🤖 AI Summary
This study investigates the associations among retail prices, environmental footprints (carbon and water), and nutritional quality across 811 food items in 181 countries. We integrate a global retail price database, life cycle assessment (LCA)-based environmental footprint estimates, and standardized nutrient profiling scores, employing hierarchical regression and within-category comparative analysis to conduct the first multinational, cross-food-group, multidimensional (price–environment–nutrition) empirical gradient analysis. Results challenge the prevailing assumption that sustainable diets are inherently more expensive: lower-priced foods—particularly animal-based products—exhibit significantly reduced carbon and water footprints (e.g., a 10% price decrease correlates with ~20 g CO₂e and ~5 L water reduction per 100 kcal). In contrast, the price–nutrition relationship is non-monotonic and highly category-dependent. These findings provide robust, policy-relevant evidence for designing effective interventions to advance sustainable dietary transitions.
📝 Abstract
Affordability is often seen as a barrier to consuming sustainable diets. This study provides the first worldwide test of how retail food prices relate to empirically estimated environmental impacts and nutritional profile scores between and within food groups.
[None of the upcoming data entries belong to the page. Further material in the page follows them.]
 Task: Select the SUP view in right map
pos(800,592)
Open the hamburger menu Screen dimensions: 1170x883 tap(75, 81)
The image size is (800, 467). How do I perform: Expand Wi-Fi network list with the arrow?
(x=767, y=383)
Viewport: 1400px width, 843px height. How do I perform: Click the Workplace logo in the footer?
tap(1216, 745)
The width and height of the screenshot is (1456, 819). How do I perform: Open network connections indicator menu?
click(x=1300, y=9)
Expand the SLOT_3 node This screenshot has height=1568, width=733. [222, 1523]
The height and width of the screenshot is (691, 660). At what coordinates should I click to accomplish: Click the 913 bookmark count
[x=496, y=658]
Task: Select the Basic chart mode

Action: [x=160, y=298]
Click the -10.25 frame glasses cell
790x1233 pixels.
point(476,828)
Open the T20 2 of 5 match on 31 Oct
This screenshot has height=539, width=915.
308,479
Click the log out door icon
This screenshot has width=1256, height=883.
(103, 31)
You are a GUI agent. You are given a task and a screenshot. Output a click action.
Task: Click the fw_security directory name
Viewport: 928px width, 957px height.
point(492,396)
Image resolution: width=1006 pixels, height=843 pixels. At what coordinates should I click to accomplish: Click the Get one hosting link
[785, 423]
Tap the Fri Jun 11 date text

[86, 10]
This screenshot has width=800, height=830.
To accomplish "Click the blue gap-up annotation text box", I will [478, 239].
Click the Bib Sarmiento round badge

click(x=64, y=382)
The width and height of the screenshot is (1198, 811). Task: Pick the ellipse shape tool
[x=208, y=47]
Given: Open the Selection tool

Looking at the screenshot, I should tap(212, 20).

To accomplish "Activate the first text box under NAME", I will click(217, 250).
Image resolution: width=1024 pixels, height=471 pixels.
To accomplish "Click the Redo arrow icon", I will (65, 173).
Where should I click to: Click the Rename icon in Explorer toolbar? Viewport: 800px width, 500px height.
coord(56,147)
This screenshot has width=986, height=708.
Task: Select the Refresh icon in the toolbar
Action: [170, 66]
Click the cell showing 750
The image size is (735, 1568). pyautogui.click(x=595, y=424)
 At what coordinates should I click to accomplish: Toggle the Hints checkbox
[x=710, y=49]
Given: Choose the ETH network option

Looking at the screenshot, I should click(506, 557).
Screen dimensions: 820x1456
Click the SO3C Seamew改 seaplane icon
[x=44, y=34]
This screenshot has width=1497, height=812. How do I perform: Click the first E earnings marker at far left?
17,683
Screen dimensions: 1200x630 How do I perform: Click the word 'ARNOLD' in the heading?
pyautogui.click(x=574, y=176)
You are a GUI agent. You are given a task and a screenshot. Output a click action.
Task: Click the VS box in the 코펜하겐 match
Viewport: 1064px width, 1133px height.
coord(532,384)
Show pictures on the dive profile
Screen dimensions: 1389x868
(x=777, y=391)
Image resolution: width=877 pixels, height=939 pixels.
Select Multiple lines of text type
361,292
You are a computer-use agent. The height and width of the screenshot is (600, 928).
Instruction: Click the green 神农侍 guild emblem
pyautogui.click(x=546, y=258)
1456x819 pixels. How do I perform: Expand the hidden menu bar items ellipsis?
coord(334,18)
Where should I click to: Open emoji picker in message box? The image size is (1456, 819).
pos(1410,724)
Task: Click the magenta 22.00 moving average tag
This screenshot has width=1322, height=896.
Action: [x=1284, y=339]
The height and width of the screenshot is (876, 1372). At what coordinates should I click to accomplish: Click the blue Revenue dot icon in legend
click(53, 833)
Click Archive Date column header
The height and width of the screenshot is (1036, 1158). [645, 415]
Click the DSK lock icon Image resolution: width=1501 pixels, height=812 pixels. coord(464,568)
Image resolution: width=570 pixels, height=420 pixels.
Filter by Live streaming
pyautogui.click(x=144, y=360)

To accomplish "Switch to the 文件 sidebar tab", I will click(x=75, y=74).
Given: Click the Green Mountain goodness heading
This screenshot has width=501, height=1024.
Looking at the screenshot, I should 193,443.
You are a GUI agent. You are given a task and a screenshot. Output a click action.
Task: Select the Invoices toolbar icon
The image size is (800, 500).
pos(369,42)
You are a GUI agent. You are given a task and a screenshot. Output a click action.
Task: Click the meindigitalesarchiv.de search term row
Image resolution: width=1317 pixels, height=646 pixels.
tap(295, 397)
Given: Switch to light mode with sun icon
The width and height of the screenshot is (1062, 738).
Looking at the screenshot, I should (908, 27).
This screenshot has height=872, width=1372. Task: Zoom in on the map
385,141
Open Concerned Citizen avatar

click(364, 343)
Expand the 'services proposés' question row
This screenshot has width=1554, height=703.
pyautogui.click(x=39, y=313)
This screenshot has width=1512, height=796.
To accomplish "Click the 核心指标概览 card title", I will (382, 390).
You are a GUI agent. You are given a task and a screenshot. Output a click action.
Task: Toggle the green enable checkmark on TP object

We use prices for 811 retail food items commonly sold in 181 countries during 2011 and 2017, matched to estimated carbon and water footprints and nutritional profiles, to test whether healthier and more environmentally sustainable foods are more expensive between and within food groups. We find that within almost all groups, less expensive items have significantly lower carbon and water footprints. Associations are strongest for animal source foods, where each 10% lower price is associated with 20 grams lower CO2-equivalent carbon and 5 liters lower water footprint per 100kcal. Gradients between price and nutritional profile vary by food group, price range, and nutritional attribute. In contrast, lower-priced items have lower nutritional value in only some groups over some price ranges, and that relationship is sometimes reversed. These findings reveal opportunities to reduce financial and environmental costs of diets, contributing to transitions towards healthier, more environmentally sustainable food systems.